Problem requirements: The required output is the lines below from the line containing "Facebook (45, 1840)" to the line containing "CakeCTF (683, 87)", inclusive, retyped exactly. No other lines belong in it.

Collected data
------------------------------------------------
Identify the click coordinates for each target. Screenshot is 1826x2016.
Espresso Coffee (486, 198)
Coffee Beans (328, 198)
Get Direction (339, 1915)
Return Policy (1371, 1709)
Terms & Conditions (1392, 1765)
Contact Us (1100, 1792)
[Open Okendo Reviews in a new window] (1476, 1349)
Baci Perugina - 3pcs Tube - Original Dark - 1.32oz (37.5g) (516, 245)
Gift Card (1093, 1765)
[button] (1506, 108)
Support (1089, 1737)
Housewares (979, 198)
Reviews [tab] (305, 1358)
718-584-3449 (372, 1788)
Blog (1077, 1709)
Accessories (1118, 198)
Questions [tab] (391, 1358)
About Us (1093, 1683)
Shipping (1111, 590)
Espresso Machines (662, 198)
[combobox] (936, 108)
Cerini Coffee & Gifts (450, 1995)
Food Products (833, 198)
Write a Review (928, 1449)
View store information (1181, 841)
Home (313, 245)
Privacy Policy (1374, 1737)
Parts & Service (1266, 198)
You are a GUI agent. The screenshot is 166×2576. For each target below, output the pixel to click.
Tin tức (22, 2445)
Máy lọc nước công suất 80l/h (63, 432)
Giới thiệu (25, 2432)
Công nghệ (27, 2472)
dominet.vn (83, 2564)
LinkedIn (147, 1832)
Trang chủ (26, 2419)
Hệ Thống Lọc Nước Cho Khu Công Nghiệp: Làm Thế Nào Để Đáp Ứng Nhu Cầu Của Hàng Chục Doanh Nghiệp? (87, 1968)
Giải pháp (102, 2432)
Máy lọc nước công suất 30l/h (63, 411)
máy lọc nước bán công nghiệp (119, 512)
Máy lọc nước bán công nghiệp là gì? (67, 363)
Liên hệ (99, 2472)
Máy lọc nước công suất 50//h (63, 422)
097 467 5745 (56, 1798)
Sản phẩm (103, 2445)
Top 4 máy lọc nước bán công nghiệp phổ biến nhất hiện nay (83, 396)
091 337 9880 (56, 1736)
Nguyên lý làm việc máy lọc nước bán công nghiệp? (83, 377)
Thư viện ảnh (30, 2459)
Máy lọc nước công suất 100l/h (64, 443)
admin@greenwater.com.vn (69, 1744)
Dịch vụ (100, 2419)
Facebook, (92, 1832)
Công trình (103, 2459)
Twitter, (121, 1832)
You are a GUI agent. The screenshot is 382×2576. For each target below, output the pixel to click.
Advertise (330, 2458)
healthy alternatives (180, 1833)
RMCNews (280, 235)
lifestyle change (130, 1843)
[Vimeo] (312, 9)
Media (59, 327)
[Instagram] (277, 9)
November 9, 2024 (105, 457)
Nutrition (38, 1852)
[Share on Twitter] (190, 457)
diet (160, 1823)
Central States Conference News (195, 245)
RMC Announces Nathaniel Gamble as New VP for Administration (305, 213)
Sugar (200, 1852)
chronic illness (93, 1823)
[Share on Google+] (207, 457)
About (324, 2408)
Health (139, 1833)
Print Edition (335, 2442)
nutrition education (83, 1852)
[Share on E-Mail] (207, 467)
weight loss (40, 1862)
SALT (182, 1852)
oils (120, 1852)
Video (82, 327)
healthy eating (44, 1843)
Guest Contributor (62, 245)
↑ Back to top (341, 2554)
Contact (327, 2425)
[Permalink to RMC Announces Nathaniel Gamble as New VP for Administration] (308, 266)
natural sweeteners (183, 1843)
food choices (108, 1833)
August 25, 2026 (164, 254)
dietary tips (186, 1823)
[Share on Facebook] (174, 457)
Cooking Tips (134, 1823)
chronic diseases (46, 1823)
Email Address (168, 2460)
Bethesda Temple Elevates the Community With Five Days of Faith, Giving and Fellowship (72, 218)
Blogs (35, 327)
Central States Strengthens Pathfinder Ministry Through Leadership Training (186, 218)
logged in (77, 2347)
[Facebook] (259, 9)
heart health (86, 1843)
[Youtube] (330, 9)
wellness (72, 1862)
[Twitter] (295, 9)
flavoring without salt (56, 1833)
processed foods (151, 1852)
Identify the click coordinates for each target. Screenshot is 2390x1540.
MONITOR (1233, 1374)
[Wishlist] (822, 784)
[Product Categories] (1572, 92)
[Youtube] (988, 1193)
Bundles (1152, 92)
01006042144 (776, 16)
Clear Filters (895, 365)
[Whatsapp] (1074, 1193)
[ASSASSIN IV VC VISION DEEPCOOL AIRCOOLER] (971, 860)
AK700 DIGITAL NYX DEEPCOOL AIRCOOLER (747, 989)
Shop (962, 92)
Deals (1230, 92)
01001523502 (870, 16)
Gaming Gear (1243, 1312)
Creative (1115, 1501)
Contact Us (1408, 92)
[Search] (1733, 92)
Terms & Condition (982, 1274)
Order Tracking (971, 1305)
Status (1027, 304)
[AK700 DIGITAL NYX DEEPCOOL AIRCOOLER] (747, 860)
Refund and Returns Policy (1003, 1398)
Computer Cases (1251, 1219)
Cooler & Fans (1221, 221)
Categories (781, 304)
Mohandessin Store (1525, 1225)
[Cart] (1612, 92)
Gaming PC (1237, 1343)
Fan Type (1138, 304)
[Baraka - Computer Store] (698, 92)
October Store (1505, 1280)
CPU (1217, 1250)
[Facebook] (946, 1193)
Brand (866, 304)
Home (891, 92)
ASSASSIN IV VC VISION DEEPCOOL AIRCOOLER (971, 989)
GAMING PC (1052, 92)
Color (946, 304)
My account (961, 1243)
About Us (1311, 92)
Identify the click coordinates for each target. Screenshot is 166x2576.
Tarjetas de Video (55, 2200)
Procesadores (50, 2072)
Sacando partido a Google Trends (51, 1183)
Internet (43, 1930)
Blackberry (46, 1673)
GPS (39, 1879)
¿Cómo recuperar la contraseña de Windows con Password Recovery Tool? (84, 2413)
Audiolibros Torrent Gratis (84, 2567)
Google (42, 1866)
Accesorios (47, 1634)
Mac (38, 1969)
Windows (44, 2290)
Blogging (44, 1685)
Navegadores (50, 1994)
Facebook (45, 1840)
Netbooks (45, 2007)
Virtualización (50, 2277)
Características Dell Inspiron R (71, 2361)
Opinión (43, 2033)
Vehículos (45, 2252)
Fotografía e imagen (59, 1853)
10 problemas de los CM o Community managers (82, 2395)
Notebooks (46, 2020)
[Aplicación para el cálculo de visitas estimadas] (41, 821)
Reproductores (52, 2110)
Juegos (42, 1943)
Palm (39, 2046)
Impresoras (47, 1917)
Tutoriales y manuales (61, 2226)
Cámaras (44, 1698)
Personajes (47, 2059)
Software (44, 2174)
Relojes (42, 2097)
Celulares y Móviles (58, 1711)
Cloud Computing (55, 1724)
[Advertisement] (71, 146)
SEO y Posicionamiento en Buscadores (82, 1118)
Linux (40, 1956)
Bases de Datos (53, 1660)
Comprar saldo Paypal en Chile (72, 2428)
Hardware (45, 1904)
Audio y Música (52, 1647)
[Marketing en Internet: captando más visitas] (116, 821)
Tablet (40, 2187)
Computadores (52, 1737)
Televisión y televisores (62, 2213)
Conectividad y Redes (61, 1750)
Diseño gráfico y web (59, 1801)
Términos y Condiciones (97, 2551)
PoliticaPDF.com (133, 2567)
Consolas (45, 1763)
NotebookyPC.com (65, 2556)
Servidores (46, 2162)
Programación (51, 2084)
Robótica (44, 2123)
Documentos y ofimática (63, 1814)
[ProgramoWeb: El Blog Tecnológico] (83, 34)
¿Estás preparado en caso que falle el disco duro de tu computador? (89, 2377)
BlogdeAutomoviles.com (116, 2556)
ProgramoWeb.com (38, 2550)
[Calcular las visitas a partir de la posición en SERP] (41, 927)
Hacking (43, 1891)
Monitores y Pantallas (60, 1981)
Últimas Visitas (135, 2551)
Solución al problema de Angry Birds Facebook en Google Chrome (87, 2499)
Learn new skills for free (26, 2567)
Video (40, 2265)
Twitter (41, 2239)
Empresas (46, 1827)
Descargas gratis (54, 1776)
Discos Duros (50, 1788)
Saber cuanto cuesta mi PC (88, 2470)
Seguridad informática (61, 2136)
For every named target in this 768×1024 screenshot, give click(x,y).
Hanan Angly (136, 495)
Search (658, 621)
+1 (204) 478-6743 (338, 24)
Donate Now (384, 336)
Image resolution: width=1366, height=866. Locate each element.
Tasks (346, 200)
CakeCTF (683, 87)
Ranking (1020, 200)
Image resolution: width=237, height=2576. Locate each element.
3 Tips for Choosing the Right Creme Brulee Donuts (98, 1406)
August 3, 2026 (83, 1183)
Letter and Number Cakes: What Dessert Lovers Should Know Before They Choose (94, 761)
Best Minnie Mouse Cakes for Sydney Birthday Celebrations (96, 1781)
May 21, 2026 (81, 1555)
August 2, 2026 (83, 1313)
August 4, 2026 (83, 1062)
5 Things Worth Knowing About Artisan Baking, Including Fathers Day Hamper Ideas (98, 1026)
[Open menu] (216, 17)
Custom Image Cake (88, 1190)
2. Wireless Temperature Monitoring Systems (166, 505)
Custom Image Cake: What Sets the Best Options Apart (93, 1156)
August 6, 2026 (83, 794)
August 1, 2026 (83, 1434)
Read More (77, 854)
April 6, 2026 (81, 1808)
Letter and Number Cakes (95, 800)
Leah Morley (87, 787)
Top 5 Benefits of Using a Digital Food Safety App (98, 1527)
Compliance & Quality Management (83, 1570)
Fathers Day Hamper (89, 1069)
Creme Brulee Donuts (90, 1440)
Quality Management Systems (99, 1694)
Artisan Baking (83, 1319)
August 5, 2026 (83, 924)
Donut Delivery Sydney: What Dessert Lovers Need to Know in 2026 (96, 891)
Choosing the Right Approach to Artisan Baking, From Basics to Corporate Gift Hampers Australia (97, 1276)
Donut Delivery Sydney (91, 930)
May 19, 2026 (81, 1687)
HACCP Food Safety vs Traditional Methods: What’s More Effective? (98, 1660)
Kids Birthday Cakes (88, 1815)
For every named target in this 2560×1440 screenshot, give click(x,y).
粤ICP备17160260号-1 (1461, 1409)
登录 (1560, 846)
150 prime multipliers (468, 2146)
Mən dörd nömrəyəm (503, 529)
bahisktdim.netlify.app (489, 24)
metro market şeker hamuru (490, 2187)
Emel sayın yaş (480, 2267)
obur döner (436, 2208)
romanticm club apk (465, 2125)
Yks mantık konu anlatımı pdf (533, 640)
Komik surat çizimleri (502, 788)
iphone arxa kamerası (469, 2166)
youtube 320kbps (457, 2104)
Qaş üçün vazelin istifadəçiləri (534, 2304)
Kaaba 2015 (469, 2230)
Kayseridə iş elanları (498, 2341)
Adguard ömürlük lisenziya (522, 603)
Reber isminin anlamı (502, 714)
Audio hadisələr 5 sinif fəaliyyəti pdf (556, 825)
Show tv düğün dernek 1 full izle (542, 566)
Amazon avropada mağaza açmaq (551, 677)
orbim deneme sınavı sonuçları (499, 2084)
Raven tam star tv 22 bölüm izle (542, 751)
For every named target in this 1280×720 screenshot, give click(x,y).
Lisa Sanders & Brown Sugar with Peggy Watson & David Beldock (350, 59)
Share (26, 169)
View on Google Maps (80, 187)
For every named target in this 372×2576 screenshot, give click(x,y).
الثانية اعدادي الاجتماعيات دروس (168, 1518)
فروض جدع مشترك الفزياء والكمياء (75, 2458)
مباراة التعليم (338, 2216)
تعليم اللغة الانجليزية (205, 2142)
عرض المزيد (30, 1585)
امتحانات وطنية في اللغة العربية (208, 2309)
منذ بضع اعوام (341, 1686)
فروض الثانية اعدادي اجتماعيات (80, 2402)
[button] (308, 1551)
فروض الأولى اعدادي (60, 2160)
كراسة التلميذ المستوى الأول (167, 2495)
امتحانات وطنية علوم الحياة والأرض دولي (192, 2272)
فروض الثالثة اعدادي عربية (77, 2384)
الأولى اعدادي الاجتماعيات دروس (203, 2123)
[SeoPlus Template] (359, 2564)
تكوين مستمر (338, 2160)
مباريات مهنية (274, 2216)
------------------------------------------------
Answer to this problem:
Facebook (45, 1840)
Netbooks (45, 2007)
Virtualización (50, 2277)
Características Dell Inspiron R (71, 2361)
Opinión (43, 2033)
Vehículos (45, 2252)
Fotografía e imagen (59, 1853)
10 problemas de los CM o Community managers (82, 2395)
Notebooks (46, 2020)
[Aplicación para el cálculo de visitas estimadas] (41, 821)
Reproductores (52, 2110)
Juegos (42, 1943)
Palm (39, 2046)
Impresoras (47, 1917)
Tutoriales y manuales (61, 2226)
Cámaras (44, 1698)
Personajes (47, 2059)
Software (44, 2174)
Relojes (42, 2097)
Celulares y Móviles (58, 1711)
Cloud Computing (55, 1724)
[Advertisement] (71, 146)
SEO y Posicionamiento en Buscadores (82, 1118)
Linux (40, 1956)
Bases de Datos (53, 1660)
Comprar saldo Paypal en Chile (72, 2428)
Hardware (45, 1904)
Audio y Música (52, 1647)
[Marketing en Internet: captando más visitas] (116, 821)
Tablet (40, 2187)
Computadores (52, 1737)
Televisión y televisores (62, 2213)
Conectividad y Redes (61, 1750)
Diseño gráfico y web (59, 1801)
Términos y Condiciones (97, 2551)
PoliticaPDF.com (133, 2567)
Consolas (45, 1763)
NotebookyPC.com (65, 2556)
Servidores (46, 2162)
Programación (51, 2084)
Robótica (44, 2123)
Documentos y ofimática (63, 1814)
[ProgramoWeb: El Blog Tecnológico] (83, 34)
¿Estás preparado en caso que falle el disco duro de tu computador? (89, 2377)
BlogdeAutomoviles.com (116, 2556)
ProgramoWeb.com (38, 2550)
[Calcular las visitas a partir de la posición en SERP] (41, 927)
Hacking (43, 1891)
Monitores y Pantallas (60, 1981)
Últimas Visitas (135, 2551)
Solución al problema de Angry Birds Facebook en Google Chrome (87, 2499)
Learn new skills for free (26, 2567)
Video (40, 2265)
Twitter (41, 2239)
Empresas (46, 1827)
Descargas gratis (54, 1776)
Discos Duros (50, 1788)
Saber cuanto cuesta mi PC (88, 2470)
Seguridad informática (61, 2136)
For every named target in this 768×1024 screenshot, give click(x,y).
Hanan Angly (136, 495)
Search (658, 621)
+1 (204) 478-6743 (338, 24)
Donate Now (384, 336)
Image resolution: width=1366, height=866. Locate each element.
Tasks (346, 200)
CakeCTF (683, 87)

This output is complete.